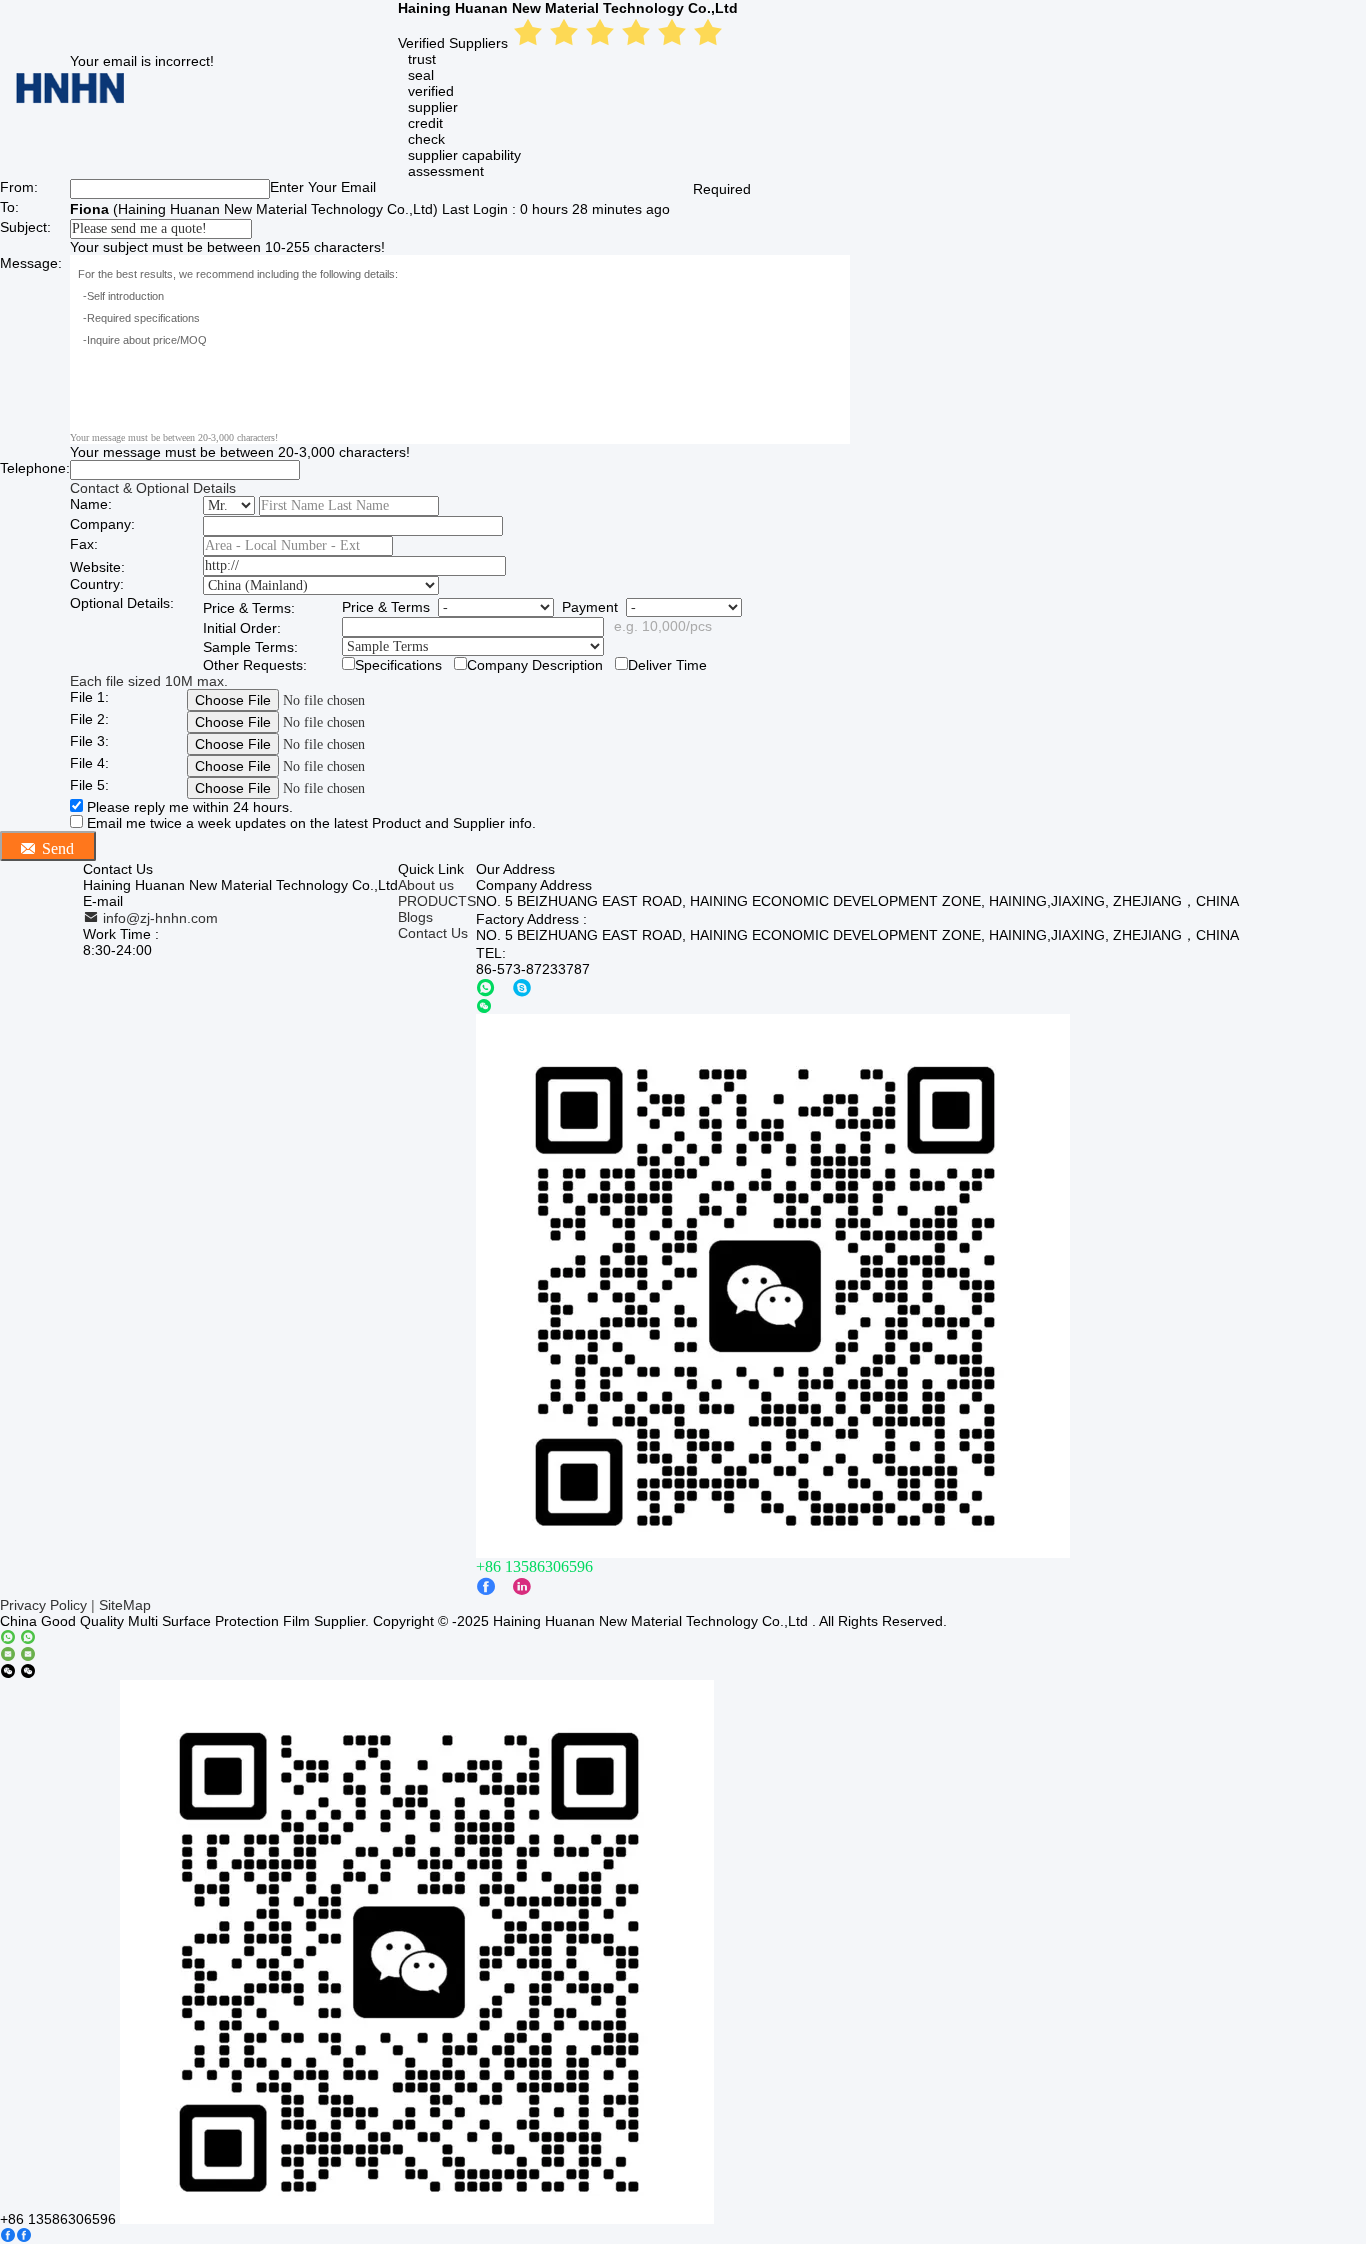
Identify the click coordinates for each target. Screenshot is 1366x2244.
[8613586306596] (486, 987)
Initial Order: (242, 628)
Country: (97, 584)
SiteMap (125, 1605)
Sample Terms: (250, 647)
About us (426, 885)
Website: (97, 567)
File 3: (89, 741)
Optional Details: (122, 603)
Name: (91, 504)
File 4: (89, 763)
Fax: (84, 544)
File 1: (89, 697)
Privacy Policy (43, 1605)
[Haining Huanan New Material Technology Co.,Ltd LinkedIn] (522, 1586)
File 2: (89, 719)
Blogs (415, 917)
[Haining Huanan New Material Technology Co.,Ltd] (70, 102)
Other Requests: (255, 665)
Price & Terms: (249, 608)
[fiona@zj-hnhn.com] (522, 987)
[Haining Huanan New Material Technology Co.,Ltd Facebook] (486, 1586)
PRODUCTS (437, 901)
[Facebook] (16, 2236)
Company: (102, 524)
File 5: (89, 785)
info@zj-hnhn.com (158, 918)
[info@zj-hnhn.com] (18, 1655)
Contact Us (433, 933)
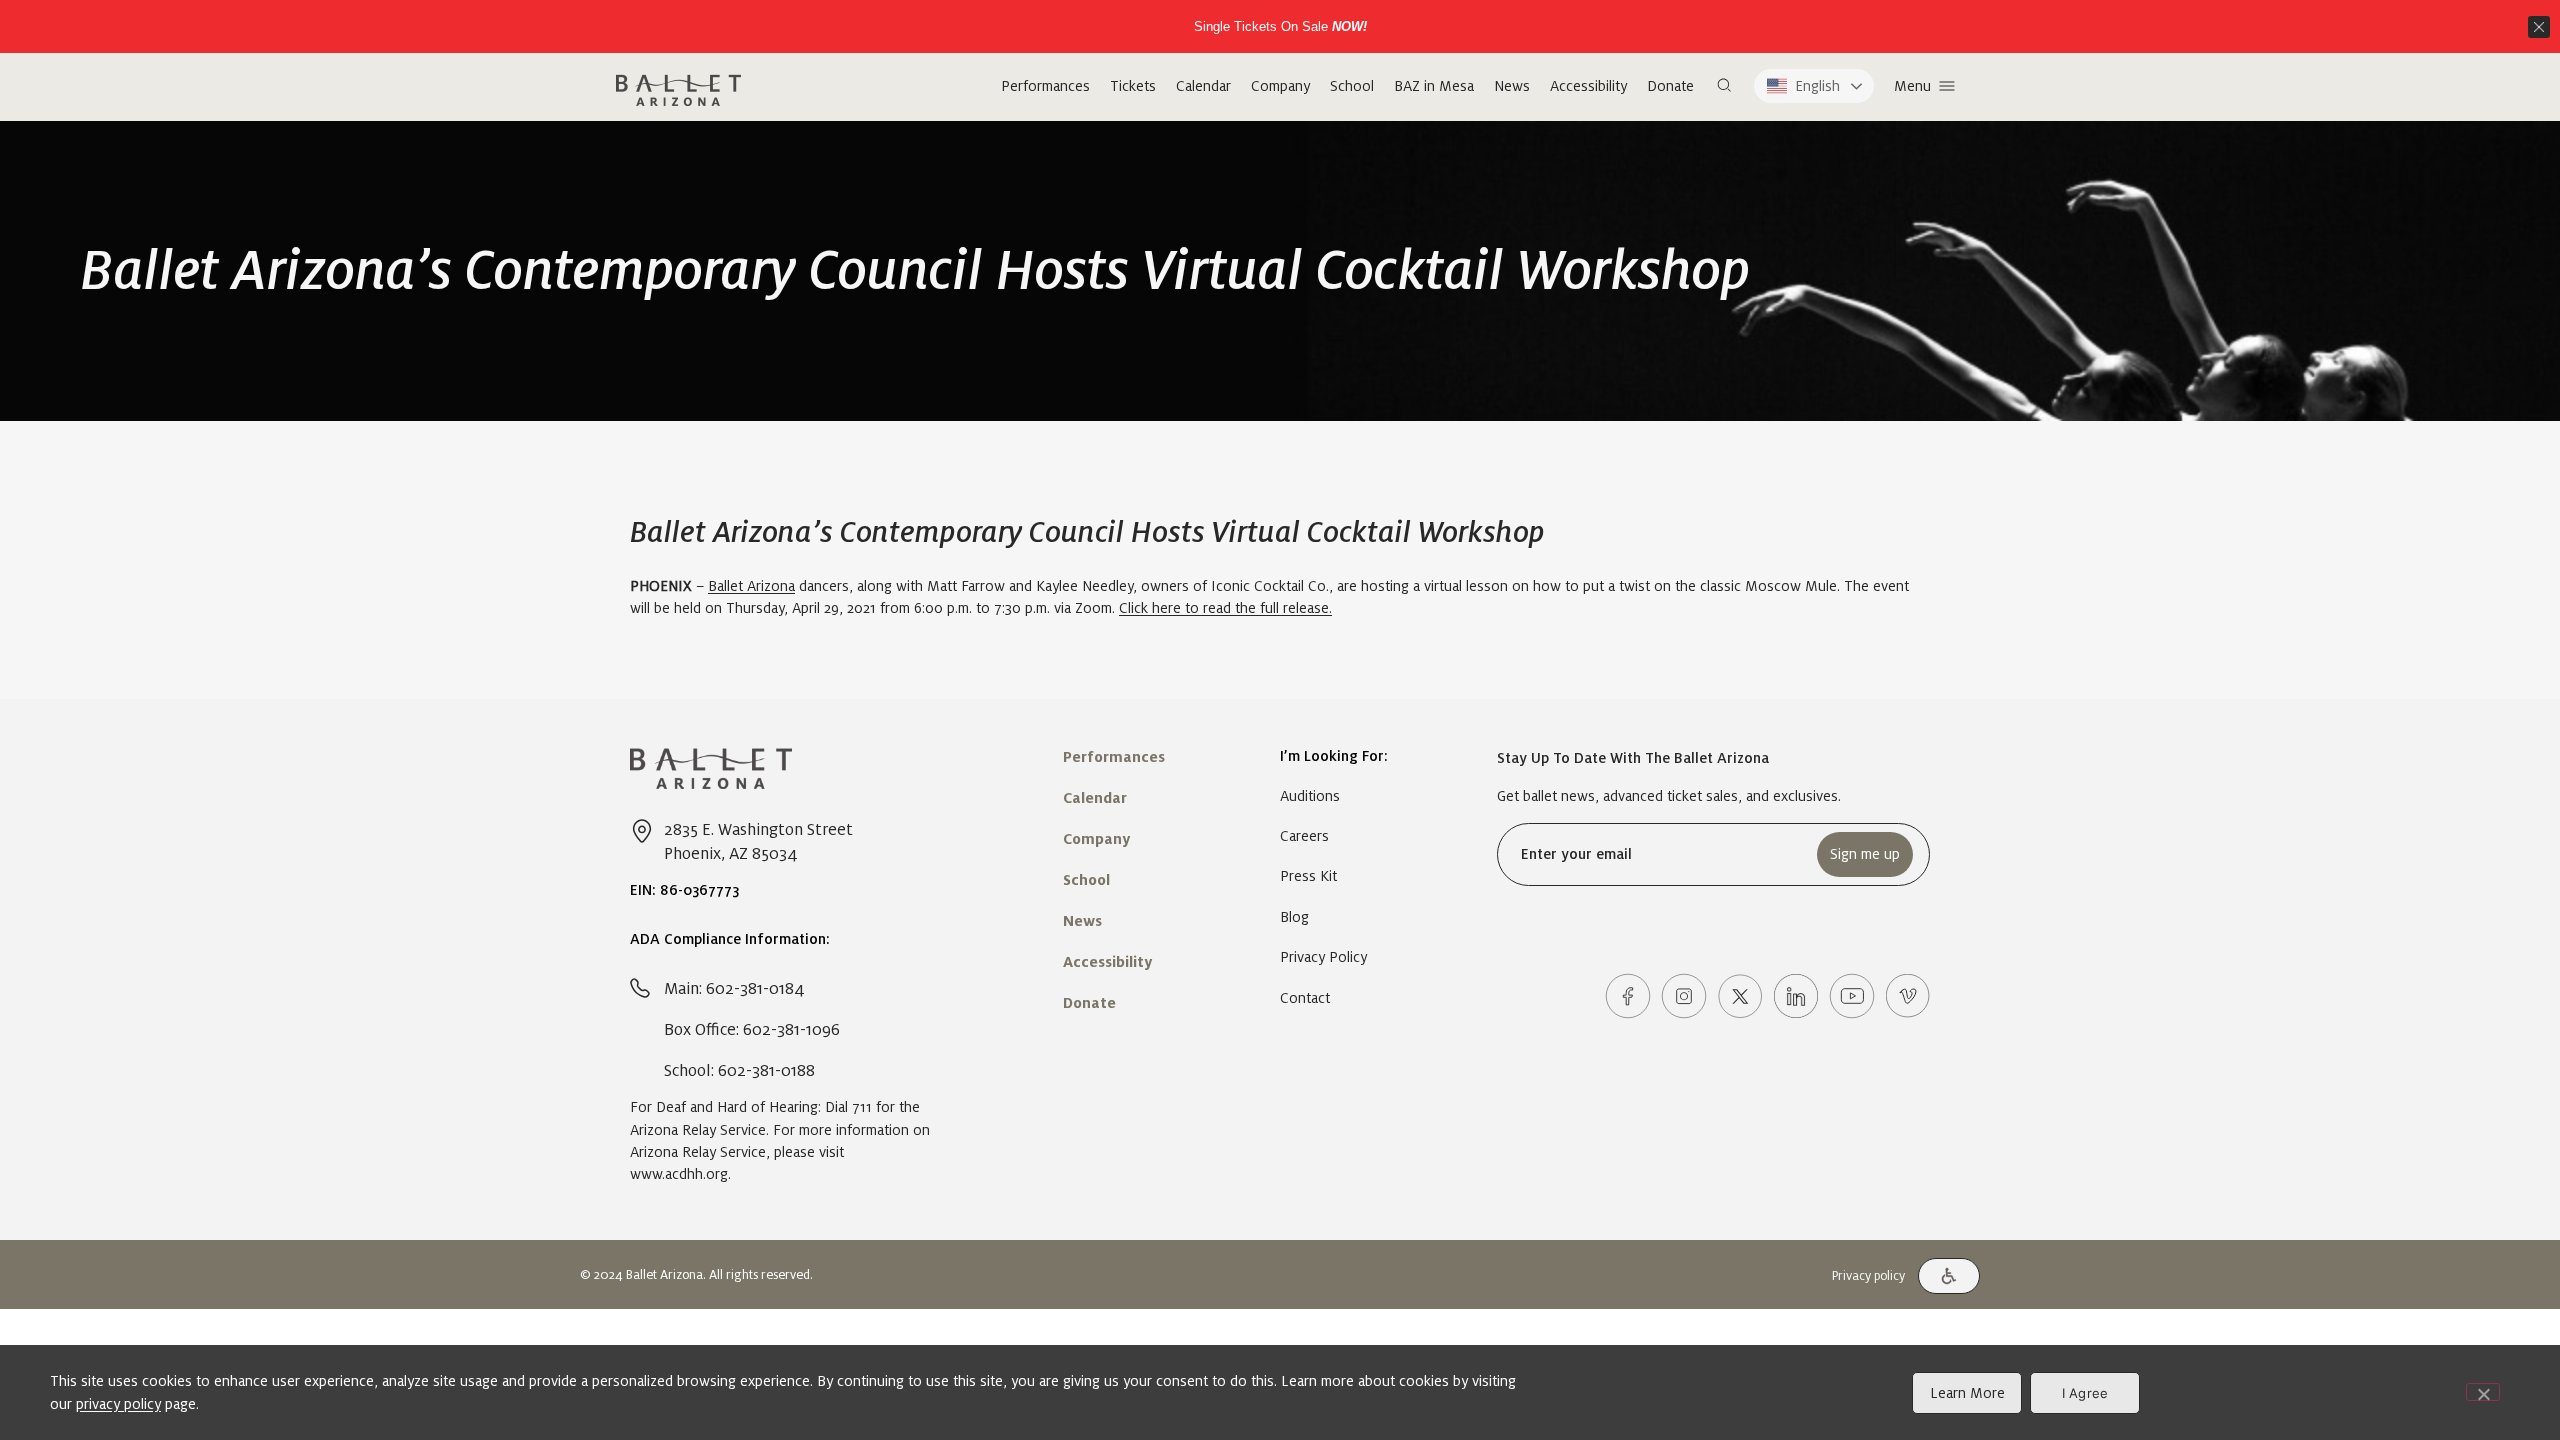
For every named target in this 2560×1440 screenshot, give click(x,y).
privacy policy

_____

**Instructions for the task**
Return each line above exactly; any pictures are to be skipped.

**Exercise response**
Identify the click coordinates for each target. Screenshot is 1366x2244.
[8613586306596] (486, 987)
Initial Order: (242, 628)
Country: (97, 584)
SiteMap (125, 1605)
Sample Terms: (250, 647)
About us (426, 885)
Website: (97, 567)
File 3: (89, 741)
Optional Details: (122, 603)
Name: (91, 504)
File 4: (89, 763)
Fax: (84, 544)
File 1: (89, 697)
Privacy Policy (43, 1605)
[Haining Huanan New Material Technology Co.,Ltd LinkedIn] (522, 1586)
File 2: (89, 719)
Blogs (415, 917)
[Haining Huanan New Material Technology Co.,Ltd] (70, 102)
Other Requests: (255, 665)
Price & Terms: (249, 608)
[fiona@zj-hnhn.com] (522, 987)
[Haining Huanan New Material Technology Co.,Ltd Facebook] (486, 1586)
PRODUCTS (437, 901)
[Facebook] (16, 2236)
Company: (102, 524)
File 5: (89, 785)
info@zj-hnhn.com (158, 918)
[info@zj-hnhn.com] (18, 1655)
Contact Us (433, 933)
For every named target in this 2560×1440 screenshot, give click(x,y).
privacy policy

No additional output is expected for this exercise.